Gear

Gear (?) v. t. [imp. & p. p. Geared (?); p. pr. & vb. n. Gearing.] 1. To dress; to put gear on; to harness.

2. (Mach.) To provide with gearing.

Double geared, driven through twofold compound gearing, to increase the force or speed; -- said of a machine.

Gear, v. i. (Mach.) To be in, or come into, gear.

Gear (?), n. [OE. gere, ger, AS. gearwe clothing, adornment, armor, fr. gearo, gearu, ready, yare; akin to OHG. garawī, garwī ornament, dress. See Yare, and cf. Garb dress.] 1. Clothing; garments; ornaments.

Array thyself in thy most gorgeous gear.
Spenser.

2. Goods; property; household stuff. Chaucer.
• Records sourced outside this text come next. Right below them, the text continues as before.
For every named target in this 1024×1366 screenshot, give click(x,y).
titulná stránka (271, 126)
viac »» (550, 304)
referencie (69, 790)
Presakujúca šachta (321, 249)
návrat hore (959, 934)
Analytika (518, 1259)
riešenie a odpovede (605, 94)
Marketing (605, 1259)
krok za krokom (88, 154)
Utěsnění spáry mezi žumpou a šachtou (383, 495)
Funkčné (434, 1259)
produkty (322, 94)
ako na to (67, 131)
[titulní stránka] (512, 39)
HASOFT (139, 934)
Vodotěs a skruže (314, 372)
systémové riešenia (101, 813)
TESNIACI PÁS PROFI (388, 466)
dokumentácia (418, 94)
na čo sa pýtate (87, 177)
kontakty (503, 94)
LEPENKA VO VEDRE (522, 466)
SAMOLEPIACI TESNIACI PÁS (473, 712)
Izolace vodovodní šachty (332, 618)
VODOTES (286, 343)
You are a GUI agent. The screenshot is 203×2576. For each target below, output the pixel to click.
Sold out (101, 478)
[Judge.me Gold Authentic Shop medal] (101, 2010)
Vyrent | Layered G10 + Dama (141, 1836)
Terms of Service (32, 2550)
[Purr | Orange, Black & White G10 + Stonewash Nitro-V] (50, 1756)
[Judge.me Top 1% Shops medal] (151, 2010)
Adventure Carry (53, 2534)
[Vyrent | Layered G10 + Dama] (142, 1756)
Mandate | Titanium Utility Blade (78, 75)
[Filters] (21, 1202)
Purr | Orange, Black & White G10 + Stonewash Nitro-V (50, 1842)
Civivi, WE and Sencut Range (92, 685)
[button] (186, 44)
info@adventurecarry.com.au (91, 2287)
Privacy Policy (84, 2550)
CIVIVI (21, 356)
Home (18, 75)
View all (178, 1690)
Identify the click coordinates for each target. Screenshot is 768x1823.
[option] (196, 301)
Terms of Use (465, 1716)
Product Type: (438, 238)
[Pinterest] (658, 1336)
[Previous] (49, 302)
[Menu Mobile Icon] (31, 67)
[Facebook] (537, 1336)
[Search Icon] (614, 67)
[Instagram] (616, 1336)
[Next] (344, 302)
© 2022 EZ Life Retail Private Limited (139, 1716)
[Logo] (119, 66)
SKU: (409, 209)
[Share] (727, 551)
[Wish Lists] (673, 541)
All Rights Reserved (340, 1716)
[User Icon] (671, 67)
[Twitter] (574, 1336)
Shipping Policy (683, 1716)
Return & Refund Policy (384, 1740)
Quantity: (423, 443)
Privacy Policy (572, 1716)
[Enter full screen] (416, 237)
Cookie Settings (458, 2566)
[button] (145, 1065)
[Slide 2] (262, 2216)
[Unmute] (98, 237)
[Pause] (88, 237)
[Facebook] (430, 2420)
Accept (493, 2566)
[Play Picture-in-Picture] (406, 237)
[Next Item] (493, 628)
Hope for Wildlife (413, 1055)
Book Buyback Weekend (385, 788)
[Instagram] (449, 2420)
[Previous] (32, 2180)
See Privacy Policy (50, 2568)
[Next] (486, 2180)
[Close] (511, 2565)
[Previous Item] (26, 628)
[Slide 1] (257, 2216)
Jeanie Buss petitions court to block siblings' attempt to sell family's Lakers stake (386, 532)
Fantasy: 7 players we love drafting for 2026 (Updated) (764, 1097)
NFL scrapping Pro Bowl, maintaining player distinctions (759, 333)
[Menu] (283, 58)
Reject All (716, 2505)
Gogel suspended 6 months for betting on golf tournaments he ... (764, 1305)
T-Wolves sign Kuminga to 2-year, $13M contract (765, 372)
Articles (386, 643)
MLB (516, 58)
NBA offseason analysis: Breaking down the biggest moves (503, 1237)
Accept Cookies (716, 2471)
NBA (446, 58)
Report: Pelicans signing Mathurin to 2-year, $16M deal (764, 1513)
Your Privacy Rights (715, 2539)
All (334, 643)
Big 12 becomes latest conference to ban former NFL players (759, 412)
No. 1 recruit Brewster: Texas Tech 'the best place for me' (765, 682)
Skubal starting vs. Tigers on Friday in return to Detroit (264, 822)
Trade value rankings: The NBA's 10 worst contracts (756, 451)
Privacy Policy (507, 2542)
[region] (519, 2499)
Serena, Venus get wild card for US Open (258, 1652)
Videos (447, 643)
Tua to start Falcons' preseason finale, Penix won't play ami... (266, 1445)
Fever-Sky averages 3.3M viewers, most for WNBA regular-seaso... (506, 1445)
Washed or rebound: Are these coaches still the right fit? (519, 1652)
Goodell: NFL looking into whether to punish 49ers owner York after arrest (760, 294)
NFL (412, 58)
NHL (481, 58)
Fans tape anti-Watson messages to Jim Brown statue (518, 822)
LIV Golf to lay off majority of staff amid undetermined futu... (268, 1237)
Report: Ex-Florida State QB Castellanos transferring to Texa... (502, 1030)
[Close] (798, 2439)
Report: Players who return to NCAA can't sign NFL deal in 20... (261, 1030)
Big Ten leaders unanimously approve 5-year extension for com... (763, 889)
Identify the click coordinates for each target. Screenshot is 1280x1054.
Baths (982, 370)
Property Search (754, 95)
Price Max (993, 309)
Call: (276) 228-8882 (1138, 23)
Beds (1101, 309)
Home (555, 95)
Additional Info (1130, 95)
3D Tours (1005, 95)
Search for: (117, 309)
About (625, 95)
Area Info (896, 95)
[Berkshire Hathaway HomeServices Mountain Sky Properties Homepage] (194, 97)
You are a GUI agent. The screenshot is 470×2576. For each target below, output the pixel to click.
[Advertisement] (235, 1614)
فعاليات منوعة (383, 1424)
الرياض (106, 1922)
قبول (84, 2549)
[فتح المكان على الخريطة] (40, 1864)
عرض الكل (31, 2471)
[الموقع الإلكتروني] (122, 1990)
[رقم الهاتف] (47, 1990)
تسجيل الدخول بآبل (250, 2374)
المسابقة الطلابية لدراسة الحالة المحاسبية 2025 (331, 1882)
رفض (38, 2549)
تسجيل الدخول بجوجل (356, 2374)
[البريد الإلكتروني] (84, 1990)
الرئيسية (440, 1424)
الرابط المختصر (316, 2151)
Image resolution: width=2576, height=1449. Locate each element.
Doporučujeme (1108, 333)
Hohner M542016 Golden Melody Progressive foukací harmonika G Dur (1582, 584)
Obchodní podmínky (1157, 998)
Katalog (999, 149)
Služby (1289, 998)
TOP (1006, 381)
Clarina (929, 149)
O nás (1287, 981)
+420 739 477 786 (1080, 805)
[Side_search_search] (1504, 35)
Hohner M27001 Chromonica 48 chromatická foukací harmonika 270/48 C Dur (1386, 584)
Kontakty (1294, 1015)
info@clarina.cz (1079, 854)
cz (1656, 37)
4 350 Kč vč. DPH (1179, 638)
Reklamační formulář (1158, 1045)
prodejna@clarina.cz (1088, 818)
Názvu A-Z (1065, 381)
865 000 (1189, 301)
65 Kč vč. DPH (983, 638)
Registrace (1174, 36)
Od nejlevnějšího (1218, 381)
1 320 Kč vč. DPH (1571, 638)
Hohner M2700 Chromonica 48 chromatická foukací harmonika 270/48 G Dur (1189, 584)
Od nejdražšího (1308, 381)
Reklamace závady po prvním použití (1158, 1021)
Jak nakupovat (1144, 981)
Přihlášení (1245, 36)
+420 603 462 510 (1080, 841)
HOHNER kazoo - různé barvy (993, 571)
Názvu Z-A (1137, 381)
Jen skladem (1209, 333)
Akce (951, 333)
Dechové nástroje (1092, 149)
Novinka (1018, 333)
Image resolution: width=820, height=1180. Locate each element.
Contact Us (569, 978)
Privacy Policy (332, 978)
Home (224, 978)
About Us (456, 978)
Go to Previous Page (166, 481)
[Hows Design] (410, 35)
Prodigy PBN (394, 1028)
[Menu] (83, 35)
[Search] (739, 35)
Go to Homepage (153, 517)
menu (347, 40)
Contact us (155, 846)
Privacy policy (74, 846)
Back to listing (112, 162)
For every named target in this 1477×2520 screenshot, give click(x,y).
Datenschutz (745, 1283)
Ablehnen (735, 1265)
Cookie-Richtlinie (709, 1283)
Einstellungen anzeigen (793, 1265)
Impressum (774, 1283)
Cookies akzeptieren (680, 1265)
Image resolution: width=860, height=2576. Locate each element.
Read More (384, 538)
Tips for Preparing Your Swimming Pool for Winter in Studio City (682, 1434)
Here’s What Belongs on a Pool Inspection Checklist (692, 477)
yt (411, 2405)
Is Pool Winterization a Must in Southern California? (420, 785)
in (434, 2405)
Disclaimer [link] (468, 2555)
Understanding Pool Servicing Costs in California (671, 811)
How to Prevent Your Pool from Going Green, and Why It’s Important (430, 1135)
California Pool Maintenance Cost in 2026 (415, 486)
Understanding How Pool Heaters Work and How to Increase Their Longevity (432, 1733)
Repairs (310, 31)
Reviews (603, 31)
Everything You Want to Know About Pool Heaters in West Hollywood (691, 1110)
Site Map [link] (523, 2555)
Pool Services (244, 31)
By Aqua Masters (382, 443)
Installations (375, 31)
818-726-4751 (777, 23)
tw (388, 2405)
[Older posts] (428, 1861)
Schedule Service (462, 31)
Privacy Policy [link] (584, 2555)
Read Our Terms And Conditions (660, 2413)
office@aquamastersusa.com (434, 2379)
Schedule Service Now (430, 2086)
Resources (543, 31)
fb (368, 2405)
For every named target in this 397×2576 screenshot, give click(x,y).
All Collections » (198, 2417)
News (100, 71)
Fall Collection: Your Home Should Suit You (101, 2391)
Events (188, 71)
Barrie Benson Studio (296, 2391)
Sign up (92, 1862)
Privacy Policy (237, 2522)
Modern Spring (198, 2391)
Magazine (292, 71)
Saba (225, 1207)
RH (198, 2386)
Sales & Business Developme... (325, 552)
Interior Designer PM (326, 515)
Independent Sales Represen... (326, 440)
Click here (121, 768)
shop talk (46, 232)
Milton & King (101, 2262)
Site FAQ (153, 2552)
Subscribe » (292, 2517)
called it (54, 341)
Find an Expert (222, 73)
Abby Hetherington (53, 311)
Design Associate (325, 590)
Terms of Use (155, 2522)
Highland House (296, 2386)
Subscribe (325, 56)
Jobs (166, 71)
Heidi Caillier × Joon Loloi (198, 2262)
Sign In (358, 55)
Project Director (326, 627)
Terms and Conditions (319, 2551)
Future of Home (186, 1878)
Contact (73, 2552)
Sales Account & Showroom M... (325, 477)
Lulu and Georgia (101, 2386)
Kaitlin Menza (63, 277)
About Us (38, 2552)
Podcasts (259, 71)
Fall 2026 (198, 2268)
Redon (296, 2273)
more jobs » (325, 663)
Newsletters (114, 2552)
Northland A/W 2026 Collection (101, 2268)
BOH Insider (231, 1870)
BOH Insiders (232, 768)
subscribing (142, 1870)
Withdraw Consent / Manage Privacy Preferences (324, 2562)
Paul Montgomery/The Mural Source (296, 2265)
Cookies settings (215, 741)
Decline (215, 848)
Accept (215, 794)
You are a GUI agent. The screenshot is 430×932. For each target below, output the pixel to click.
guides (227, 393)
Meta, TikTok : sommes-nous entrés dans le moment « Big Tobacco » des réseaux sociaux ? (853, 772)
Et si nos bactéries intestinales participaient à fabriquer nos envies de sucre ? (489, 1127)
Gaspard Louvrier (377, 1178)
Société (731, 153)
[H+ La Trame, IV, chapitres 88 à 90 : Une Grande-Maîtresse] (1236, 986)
Homely gear and common ware.
Robynson (More's Utopia).

3. Whatever is prepared for use or wear; manufactured stuff or material.

Clad in a vesture of unknown gear.
Spenser.

4. The harness of horses or cattle; trapping.

5. Warlike accouterments. [Scot.] Jamieson.

6. Manner; custom; behavior. [Obs.] Chaucer.

7. Business matters; affairs; concern. [Obs.]

Thus go they both together to their gear.
Spenser.

8. (Mech.) (a) A toothed wheel, or cogwheel; as, a spur gear, or a bevel gear; also, toothed wheels, collectively. (b) An apparatus for performing a special function; gearing; as, the feed gear of a lathe. (c) Engagement of parts with each other; as, in gear; out of gear.

9. pl. (Naut.) See 1st Jeer (b).

10. Anything worthless; stuff; nonsense; rubbish. [Obs. or Prov. Eng.] Wright.

That servant of his that confessed and uttered this gear was an honest man.
Latimer.

Bever gear. See Bevel gear. -- Core gear, a mortise gear, or its skeleton. See Mortise wheel, under Mortise. -- Expansion gear (Steam Engine), the arrangement of parts for cutting off steam at a certain part of the stroke, so as to leave it to act upon the piston expansively; the cut-off. See under Expansion. -- Feed gear. See Feed motion, under Feed, n. -- Gear cutter, a machine or tool for forming the teeth of gear wheels by cutting. -- Gear wheel, any cogwheel. -- Running gear. See under Running. -- To throw in, or out of, gear (Mach.), to connect or disconnect (wheelwork or couplings, etc.); to put in, or out of, working relation.